* _WHAT IS BEING ASKED_:
Throughout the listing below, show every line in which "dropdown" occurs.

* _SOURCE INFORMATION_:
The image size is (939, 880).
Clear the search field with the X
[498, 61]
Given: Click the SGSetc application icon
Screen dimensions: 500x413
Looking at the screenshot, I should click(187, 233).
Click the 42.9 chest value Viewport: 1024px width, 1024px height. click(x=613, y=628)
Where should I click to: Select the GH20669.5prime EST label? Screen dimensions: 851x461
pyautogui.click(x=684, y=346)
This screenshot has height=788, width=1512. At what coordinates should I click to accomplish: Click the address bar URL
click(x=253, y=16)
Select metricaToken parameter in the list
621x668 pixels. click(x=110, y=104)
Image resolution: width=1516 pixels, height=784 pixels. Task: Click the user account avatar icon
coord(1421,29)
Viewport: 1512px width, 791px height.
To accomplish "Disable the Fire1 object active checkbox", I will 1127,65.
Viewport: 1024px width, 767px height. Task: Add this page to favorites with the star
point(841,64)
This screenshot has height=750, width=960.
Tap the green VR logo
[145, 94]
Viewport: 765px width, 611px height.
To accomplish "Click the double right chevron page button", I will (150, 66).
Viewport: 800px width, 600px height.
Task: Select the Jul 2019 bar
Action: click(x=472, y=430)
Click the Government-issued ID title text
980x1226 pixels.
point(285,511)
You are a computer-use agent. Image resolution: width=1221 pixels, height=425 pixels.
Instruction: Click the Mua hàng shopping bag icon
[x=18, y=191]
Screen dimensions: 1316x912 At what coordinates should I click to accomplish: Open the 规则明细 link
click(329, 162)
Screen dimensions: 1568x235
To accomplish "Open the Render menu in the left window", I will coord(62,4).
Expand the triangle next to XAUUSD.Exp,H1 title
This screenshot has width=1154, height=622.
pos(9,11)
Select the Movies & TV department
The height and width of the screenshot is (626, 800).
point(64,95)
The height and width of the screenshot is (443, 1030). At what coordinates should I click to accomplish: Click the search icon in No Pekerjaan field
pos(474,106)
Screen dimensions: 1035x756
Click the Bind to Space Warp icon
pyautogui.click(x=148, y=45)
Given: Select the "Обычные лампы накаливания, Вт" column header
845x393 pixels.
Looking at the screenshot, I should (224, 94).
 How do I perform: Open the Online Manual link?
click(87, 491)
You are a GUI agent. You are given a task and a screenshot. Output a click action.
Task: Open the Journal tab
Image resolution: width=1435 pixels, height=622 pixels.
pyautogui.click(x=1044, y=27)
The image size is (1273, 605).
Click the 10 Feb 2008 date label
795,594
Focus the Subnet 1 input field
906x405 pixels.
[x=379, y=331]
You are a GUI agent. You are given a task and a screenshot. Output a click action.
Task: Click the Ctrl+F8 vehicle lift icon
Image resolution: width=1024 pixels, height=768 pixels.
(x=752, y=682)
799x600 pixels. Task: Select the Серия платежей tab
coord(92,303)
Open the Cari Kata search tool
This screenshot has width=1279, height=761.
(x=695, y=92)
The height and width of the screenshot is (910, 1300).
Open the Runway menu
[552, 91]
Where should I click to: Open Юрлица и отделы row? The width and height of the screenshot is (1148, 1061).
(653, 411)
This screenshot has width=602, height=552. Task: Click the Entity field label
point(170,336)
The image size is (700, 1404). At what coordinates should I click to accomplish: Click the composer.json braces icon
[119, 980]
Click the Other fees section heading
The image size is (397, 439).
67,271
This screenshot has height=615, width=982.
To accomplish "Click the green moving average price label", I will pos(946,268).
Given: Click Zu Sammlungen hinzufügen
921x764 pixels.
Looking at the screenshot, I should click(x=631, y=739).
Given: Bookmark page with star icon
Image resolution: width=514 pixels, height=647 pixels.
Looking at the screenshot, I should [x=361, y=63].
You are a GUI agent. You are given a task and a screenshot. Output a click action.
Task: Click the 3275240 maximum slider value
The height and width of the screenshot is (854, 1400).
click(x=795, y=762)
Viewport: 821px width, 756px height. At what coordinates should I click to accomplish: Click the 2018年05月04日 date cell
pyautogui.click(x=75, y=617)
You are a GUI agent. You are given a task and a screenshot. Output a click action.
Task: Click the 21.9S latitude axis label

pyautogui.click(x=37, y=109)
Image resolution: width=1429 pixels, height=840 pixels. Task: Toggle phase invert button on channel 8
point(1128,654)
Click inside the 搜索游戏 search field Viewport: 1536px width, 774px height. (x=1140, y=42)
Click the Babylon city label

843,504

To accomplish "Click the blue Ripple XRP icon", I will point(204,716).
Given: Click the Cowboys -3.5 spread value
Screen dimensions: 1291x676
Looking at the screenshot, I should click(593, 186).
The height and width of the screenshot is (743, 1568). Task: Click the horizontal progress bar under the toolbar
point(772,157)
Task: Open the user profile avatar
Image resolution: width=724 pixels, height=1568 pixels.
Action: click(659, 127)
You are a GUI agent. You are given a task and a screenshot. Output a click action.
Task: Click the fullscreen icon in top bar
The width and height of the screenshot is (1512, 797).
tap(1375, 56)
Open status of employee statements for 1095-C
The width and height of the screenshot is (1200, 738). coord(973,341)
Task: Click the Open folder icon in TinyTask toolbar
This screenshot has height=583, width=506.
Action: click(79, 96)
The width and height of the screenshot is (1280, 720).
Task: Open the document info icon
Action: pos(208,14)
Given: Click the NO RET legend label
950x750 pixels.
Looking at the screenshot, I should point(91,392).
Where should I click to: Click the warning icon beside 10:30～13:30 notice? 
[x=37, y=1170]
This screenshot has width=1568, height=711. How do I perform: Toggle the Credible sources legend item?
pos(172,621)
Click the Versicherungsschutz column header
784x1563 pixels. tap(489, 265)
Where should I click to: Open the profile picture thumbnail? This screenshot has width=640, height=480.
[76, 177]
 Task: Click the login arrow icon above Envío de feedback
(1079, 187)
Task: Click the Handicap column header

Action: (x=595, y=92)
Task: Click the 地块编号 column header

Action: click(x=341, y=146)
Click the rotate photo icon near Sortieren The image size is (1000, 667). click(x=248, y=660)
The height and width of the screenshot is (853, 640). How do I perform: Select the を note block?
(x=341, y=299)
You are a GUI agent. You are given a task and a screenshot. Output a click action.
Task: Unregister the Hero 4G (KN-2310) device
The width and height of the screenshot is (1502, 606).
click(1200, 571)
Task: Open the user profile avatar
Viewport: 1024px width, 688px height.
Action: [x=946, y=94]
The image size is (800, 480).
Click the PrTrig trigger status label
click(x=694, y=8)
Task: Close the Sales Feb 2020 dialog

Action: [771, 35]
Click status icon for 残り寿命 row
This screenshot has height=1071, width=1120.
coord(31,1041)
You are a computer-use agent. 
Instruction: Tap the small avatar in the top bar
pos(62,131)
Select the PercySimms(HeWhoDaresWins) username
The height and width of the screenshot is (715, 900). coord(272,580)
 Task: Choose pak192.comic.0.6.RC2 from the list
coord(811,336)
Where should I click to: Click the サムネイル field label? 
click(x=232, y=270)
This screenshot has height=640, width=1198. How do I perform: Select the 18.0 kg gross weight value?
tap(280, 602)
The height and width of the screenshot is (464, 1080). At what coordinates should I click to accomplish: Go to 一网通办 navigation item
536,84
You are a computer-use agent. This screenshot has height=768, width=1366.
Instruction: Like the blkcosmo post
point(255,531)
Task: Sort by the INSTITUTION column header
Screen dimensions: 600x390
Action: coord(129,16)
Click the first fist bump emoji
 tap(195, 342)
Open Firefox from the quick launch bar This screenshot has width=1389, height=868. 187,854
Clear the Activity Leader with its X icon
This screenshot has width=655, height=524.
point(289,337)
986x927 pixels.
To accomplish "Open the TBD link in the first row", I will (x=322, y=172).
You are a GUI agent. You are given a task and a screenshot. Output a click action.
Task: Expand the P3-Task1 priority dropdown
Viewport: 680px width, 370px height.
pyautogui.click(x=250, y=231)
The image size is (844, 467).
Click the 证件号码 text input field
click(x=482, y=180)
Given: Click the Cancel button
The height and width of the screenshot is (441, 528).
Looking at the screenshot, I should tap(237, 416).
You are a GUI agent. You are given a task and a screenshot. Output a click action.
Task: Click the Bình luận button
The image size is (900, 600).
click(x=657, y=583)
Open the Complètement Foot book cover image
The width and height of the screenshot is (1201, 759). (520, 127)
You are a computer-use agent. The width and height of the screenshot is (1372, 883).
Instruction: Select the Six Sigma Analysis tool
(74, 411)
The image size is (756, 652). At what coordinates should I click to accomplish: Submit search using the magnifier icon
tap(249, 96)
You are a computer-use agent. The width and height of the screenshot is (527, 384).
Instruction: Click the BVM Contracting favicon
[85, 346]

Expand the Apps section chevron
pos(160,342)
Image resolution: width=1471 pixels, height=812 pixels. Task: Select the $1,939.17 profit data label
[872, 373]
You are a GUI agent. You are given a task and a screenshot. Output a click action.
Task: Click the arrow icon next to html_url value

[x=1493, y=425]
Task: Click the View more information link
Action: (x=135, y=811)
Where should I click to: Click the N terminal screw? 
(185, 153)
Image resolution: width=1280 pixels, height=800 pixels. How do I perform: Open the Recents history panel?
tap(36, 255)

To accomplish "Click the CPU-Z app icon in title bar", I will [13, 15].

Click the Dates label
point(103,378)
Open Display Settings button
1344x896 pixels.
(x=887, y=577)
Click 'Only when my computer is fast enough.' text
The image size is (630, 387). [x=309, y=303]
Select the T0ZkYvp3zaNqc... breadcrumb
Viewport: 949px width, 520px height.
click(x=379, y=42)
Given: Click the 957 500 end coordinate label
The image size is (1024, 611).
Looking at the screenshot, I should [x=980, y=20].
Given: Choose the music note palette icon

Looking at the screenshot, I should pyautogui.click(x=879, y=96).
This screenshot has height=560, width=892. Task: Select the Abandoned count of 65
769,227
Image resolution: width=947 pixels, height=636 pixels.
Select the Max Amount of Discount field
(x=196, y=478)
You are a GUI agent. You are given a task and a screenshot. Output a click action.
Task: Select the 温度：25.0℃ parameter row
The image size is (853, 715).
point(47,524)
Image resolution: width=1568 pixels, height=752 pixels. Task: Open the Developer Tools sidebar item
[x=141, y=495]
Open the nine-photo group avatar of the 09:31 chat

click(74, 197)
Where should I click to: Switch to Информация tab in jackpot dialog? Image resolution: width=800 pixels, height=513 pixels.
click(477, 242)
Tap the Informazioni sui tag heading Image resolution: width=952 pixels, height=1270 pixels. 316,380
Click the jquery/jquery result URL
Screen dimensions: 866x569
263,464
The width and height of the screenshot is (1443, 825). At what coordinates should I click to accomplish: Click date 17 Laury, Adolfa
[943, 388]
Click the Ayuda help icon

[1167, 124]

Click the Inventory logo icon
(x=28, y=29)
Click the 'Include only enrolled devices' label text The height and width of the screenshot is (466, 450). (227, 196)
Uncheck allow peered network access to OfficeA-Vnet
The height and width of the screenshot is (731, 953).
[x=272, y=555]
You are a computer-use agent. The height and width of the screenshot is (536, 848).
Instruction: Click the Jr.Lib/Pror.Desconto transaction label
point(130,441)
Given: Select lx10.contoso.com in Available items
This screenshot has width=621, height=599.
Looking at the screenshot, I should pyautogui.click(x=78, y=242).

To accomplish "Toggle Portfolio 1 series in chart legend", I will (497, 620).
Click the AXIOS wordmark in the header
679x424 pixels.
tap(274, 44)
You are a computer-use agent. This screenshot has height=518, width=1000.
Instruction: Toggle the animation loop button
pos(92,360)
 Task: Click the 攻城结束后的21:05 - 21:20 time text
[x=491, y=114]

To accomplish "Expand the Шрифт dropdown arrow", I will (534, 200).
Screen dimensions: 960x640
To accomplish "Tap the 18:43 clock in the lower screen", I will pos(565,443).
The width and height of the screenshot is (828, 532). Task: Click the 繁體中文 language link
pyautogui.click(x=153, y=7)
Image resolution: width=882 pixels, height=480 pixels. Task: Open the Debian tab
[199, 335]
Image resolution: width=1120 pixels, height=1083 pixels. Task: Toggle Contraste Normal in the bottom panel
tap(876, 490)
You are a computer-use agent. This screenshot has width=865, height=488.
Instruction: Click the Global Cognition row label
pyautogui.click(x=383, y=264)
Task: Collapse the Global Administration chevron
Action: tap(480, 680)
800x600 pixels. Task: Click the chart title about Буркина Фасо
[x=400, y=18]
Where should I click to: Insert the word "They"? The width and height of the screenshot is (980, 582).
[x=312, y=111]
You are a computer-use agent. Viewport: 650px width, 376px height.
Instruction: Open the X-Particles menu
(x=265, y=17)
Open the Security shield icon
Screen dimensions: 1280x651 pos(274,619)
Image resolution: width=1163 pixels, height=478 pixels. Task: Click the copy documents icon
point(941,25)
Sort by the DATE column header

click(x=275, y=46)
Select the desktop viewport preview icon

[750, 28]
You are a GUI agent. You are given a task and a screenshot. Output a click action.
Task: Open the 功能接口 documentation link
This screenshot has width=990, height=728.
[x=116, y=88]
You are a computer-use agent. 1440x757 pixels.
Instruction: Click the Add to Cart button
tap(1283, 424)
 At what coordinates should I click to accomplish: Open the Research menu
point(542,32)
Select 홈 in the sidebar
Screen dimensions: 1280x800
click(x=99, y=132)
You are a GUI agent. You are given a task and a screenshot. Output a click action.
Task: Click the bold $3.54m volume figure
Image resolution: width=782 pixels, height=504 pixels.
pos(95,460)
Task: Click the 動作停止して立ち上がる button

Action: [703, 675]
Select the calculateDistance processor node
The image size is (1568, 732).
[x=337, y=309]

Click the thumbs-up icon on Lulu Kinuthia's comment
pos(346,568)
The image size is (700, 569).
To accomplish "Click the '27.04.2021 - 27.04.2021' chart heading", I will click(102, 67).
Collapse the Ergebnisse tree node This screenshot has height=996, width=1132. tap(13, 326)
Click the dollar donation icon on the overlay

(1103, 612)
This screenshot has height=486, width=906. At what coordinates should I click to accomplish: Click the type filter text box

* _PROBLEM SOLUTION_:
Task: Expand the P3-Task1 priority dropdown
To accomplish "Expand the Шрифт dropdown arrow", I will (534, 200).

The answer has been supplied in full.